One way or another, you've got a resource which can't grow beyond a
limit, as you note here: 

> To be honest, there is only one problem with timing out states too late.
> You risk running out of memory.

so this is somewhat a moot point, and certainly orthogonal to the issue
of LRU-necessitated timeouts; such don't mandate a static pool size.

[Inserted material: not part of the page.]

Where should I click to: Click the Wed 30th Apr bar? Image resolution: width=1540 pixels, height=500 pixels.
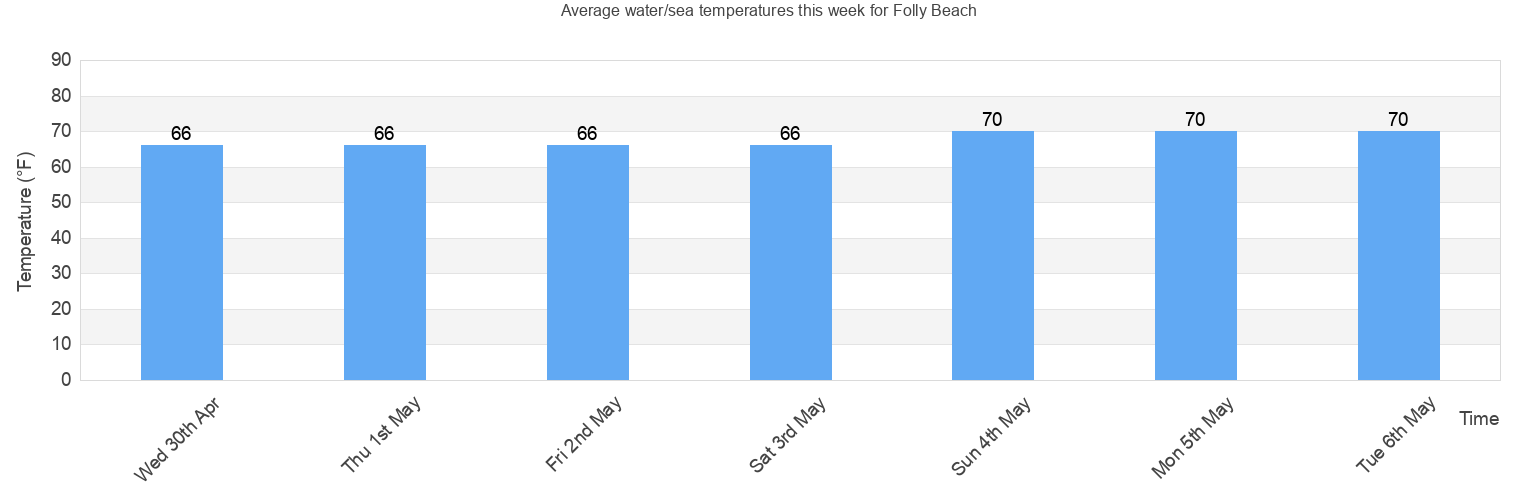click(x=182, y=263)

> They're trivial to DoS if you can predict the re-hash path or if they
> degenerate to a linked list off a hack bucket.  My classic example was

That's like saying "it's trivial to DoS Aho-Corasic if you know the
signature set lends itself to a degenerative automata" or, "it's trivial
to turn an IPS into a reverse DoS if you know weaknesses in its
analysis".  As designers of security products, everything we write must
take into account the scarcity of resources and the our enemies' wish to
exhaust them.  Unfortunately, no pure algorithmic solution exists for
the problem; only adaptation to input and fallback in the face of
overutilization can improve on an essentially futile task.  You can't
malloc() forever.

That being said, much of the research in useful, adaptive algorithms
focuses on this problem.  The issues involving various Linux kernel
DoS's and improvements via use of the Jenkins hash are most illuminating.

> They can be great if done right in hardware (yes, I'd be Intel or AMD's
> bestest friend if they put a general purpose CAM table in their
> chipsets, and especially for a TCAM).  There were some great debates a

I'm not sure I see the difference.  Can you elaborate?

> culminated in the ideas of random early drop and syn cookies.  A LRU
> replacement policy gives the worst behavior since an attacker can flood
> your state table with new connections and all of the previous valid
> connections will be discarded.  For beefy state size to bandwidth
> numbers, it takes less than 10% of the bandwith to DoS the state table.

... in the face of a truly naive hash, I'm sure this is true.  I'd hope
a coder who felt this sufficient wouldn't last long in a security role.

> The way we solved this at NFR is to never expire idle TCP states.  If we
> have the memory to hold fifty bazillion states in a red-black tree, then
> we'll hold onto fifty bazillion states even though they have been idle
> for months.  Then when we run out of memory, we'll pressure the TCP

....ummm.  That's LRU, unless I'm critically misunderstanding you.

> state table to throw away some connections.  It makes it much harder for
> an attacker evade the IDS with attacks against the state table when he
> doesn't know how much he has to send and can't predict what will get
> thrown away.

Why can't they predict it?  It sure sounds deterministic to me, simply
deterministic based on network input...as an adaptive hash would be.

> Nah.  I think my eyes just glazed over after the first few greek letters

wargamesv("sometimes the only winning move is not to play").  I just
started the academic approach recently, and while the minds and ideas
are often exhilirating, I'm often at an uninformed loss when it comes to
appreciating efforts there...

-- 
nick black                  "np:  the class of dashed hopes and idle dreams."